Your goal: Begin with the line below holding "This screenshot has height=720, width=1280." and go on through the line holding "21 C° temperature", duplicating each line exactly and leaving out pictures.

** Records shown follows **

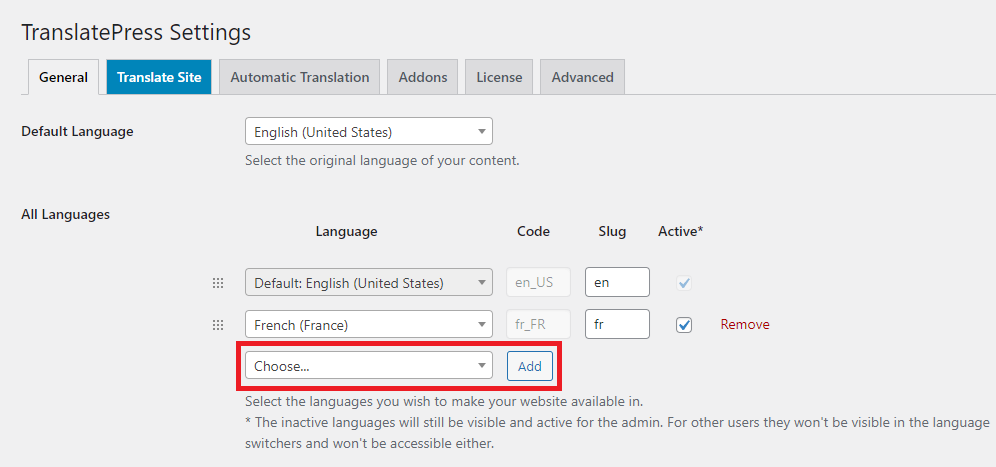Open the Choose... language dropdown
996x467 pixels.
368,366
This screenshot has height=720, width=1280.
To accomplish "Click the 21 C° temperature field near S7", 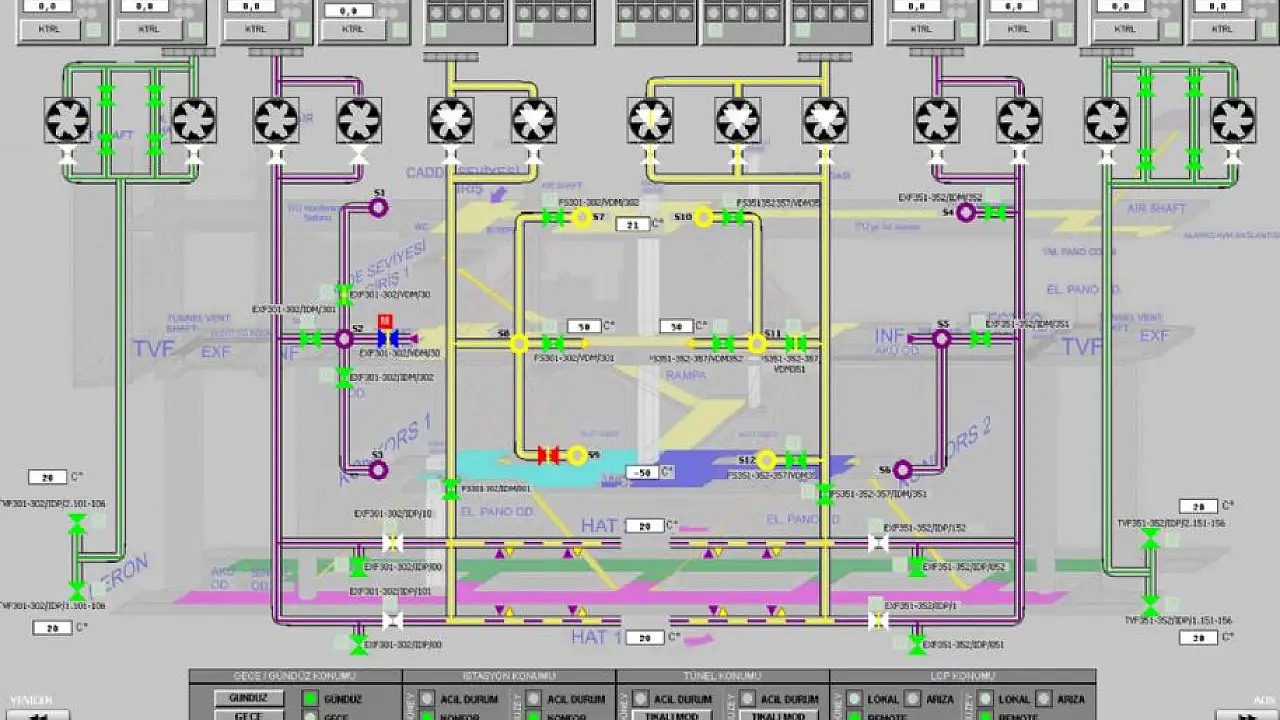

** End of Records shown **
** Records shown follows **

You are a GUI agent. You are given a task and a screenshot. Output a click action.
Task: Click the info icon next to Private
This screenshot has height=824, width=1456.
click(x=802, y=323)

** End of Records shown **
** Records shown follows **

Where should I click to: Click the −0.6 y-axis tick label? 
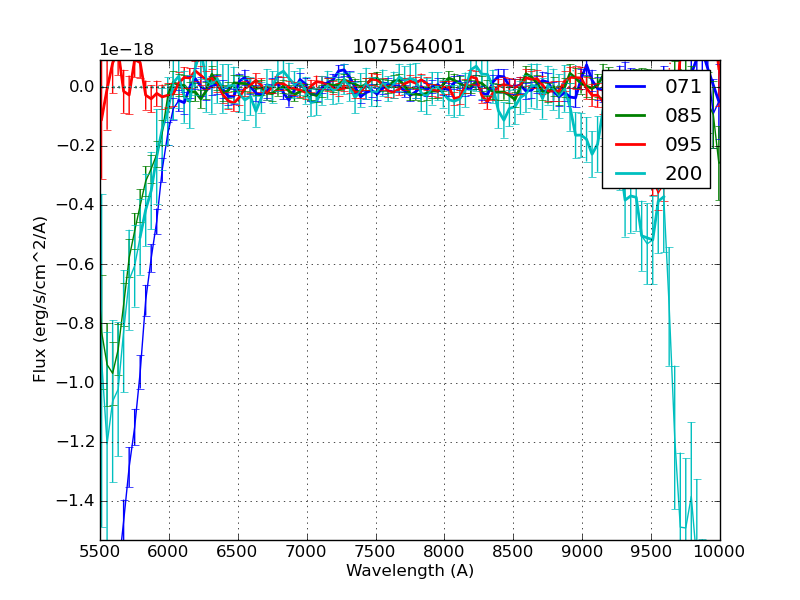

** End of Records shown **

Exercise output:
This screenshot has height=720, width=1280.
To accomplish "Click the 21 C° temperature field near S7", 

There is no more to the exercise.